Shengjing Hospital of China Medical University, No. 36, Sanhao Street, Shenyang 110004, China.
Shengjing Hospital of China Medical University, No. 36, Sanhao Street, Shenyang 110004, China.
J Pharm Biomed Anal. 2022 Apr 1;212:114517. doi: 10.1016/j.jpba.2021.114517. Epub 2021 Dec 9.

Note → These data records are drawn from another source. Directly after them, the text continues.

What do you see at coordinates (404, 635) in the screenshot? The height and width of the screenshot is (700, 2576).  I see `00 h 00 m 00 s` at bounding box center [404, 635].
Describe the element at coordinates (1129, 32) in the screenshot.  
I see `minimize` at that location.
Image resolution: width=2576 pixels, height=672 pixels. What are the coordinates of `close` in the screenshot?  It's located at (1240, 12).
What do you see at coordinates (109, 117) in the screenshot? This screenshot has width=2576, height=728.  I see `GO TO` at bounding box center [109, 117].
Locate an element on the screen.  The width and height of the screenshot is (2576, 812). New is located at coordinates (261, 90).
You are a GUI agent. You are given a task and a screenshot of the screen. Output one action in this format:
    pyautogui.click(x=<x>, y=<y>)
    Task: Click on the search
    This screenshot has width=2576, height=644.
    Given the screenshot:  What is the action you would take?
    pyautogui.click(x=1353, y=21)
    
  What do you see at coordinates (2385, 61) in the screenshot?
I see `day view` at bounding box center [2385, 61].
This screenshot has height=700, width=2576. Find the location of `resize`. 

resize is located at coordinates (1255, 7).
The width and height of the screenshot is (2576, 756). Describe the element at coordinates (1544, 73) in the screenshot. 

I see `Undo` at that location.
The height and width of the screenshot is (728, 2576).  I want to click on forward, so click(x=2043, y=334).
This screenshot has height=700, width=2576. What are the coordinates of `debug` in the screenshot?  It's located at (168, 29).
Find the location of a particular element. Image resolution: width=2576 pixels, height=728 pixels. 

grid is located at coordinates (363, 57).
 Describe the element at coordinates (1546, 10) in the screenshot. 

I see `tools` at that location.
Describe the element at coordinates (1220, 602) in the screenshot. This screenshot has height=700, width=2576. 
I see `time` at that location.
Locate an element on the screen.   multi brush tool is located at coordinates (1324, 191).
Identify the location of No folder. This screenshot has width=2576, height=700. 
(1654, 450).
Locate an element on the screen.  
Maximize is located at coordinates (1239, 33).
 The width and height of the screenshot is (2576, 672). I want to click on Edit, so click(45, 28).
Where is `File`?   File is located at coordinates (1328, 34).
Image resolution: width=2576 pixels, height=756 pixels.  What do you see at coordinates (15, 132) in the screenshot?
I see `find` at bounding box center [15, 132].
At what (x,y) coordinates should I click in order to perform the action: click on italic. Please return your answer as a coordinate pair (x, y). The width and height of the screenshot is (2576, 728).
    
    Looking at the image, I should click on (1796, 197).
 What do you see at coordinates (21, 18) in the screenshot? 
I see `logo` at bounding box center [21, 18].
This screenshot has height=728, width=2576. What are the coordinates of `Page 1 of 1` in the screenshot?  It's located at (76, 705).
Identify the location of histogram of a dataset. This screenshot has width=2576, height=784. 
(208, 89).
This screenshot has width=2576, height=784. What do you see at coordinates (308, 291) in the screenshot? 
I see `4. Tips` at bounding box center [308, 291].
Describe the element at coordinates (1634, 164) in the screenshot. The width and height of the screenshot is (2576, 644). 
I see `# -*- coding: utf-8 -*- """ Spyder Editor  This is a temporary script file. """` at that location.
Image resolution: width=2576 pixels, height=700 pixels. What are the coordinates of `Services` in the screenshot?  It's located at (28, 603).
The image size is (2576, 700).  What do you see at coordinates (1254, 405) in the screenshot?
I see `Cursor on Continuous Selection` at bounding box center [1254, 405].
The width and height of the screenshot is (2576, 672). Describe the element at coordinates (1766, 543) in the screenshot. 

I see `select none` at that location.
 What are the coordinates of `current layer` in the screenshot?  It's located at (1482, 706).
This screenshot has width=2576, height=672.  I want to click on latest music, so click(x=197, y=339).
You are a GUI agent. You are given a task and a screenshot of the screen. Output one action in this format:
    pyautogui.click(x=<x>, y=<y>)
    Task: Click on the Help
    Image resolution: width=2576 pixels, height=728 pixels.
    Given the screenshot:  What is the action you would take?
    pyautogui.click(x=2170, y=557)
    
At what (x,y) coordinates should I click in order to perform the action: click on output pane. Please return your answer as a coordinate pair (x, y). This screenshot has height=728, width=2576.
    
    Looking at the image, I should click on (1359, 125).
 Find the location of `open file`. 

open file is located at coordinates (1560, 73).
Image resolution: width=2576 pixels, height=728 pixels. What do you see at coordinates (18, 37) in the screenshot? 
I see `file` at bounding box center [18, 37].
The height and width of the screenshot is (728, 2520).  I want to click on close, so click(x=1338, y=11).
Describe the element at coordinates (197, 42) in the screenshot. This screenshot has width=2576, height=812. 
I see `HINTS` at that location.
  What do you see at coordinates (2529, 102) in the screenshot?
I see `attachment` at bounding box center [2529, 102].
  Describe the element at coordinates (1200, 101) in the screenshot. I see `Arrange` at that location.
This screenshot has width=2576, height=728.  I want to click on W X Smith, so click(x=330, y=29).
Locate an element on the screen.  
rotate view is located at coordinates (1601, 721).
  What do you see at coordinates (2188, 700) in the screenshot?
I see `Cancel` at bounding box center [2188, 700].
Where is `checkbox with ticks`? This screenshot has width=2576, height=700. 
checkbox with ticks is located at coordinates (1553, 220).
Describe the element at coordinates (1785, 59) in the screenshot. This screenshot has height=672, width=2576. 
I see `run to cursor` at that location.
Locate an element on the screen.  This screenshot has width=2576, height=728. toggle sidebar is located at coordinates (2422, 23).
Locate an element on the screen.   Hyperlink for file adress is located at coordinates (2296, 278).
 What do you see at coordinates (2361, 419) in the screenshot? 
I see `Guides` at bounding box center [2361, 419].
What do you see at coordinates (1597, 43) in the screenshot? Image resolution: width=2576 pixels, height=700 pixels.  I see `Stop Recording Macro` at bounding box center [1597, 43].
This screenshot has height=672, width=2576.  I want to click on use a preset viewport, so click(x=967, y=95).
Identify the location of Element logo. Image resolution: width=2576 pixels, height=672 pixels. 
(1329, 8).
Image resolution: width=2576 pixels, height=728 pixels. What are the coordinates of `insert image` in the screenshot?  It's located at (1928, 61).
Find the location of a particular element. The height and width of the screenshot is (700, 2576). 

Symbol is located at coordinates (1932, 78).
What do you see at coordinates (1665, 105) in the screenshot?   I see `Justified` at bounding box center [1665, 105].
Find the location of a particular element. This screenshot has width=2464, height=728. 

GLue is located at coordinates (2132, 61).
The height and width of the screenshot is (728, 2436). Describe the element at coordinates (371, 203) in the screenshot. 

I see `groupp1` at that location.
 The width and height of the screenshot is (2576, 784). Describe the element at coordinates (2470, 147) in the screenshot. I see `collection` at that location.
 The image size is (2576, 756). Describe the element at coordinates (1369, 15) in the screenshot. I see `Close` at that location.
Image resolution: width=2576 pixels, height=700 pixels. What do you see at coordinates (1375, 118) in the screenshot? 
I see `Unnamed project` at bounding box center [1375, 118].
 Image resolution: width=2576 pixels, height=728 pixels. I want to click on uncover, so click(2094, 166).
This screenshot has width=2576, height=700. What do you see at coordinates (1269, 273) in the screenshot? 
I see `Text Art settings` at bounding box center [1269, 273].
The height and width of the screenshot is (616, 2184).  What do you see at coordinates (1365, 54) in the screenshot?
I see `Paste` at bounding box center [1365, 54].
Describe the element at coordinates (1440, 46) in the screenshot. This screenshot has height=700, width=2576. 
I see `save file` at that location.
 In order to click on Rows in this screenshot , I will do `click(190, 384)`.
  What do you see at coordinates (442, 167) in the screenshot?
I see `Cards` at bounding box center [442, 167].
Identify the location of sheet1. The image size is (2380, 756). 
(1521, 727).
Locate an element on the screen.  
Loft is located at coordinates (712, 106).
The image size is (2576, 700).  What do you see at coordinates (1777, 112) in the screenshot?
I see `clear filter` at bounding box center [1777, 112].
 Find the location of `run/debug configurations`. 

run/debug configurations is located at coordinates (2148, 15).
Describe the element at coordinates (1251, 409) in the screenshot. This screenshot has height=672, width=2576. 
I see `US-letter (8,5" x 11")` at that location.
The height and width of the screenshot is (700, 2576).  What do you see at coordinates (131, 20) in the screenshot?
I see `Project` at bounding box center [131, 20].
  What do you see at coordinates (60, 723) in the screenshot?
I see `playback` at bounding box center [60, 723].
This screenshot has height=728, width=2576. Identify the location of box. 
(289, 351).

In this study, an ultra-performance liquid chromatography-tandem mass spectrometry (UPLC-MS/MS) method was developed to simultaneously detect 15 targeted anti-cancer drugs: aletinib, afatinib, apatinib, icotinib, dasatinib, erlotinib, gefitinib, crizotinib, lapatinib, regorafenib, ceritinib, sorafenib, vemurafenib, imatinib, and N-desmethyl imatinib. Plasma samples were processed using a new magnetic solid phase extraction technique to extract each drug. The 15 analytes and four isotope internal standards were separated using an Agilent Eclipse XDB-C18 column (50.0 × 2.1 mm, 1.7 µm) with water containing 0.1% formic acid and acetonitrile as the mobile phase. The method verification included specificity, calibration curves, carryover, accuracy, crosstalk, precision, stability, recovery, dilution integrity, and matrix effects. The results showed that the developed UPLC-MS/MS method met the requirements of the U.S. Food and Drug Administration guidelines for methodological validation and could be used to monitor plasma concentrations. The response function was established for concentration range of 2.5-2500.0 ng/mL for aletinib, afatinib, apatinib, icotinib, dasatinib, crizotinib, regorafenib, vemurafenib, and N-desmethyl imatinib and 10.0-10,000.0 ng/mL for erlotinib, ceritinib, imatinib, sorafenib, gefitinib, and lapatinib, with a coeffificient of correlation of > 0.9977 for all the compounds. The precision and accuracy of all the analytes were < 6.88% and 5.29%, respectively. The percentage recovery and matrix effect of all the analytes were 91.3-103% and 93.8-102% for three QC concentrations levels. The recovery and matrix effect for all the ISs ranged from 93.7% to 98.8% and 94.6-101%. Meanwhile, we also found that the plasma concentrations of these targeted anti-cancer drugs showed large individual differences, which is not conducive to the treatment of tumors. Therefore, therapeutic drug monitoring (TDM) of these 15 targeted anti-cancer drugs is necessary, and this method could be used for TDM and exploration of pharmacokinetics of the aforementioned 15 targeted anti-cancer drugs.
在这项研究中,建立了一种超高效液相色谱-串联质谱(UPLC-MS/MS)方法,用于同时检测 15 种靶向抗癌药物:阿来替尼、阿法替尼、阿帕替尼、伊可替尼、达沙替尼、厄洛替尼、吉非替尼、克唑替尼、拉帕替尼、regorafenib、塞瑞替尼、索拉非尼、维莫非尼、伊马替尼和 N-去甲基伊马替尼。采用一种新的磁性固相萃取技术处理血浆样品,以提取每种药物。使用 Agilent Eclipse XDB-C18 柱(50.0×2.1mm,1.7μm),以含有 0.1%甲酸的水和乙腈作为流动相,分离 15 种分析物和 4 种同位素内标。方法验证包括专属性、校准曲线、残留、准确度、串扰、精密度、稳定性、回收率、稀释完整性和基质效应。结果表明,所建立的 UPLC-MS/MS 方法符合美国食品和药物管理局方法验证指南的要求,可用于监测血浆浓度。建立了浓度范围为 2.5-2500.0ng/mL 的阿来替尼、阿法替尼、阿帕替尼、伊可替尼、达沙替尼、克唑替尼、regorafenib、维莫非尼和 N-去甲基伊马替尼,以及浓度范围为 10.0-10000.0ng/mL 的厄洛替尼、塞瑞替尼、伊马替尼、索拉非尼、吉非替尼和拉帕替尼的响应函数,所有化合物的相关系数均>0.9977。所有分析物的精密度和准确度均<6.88%和 5.29%。所有分析物在三个 QC 浓度水平的回收率和基质效应分别为 91.3-103%和 93.8-102%。所有 IS 的回收率和基质效应范围为 93.7%-98.8%和 94.6-101%。同时,我们还发现这些靶向抗癌药物的血浆浓度个体差异较大,不利于肿瘤的治疗。因此,有必要对这些 15 种靶向抗癌药物进行治疗药物监测(TDM),该方法可用于上述 15 种靶向抗癌药物的 TDM 和药代动力学研究。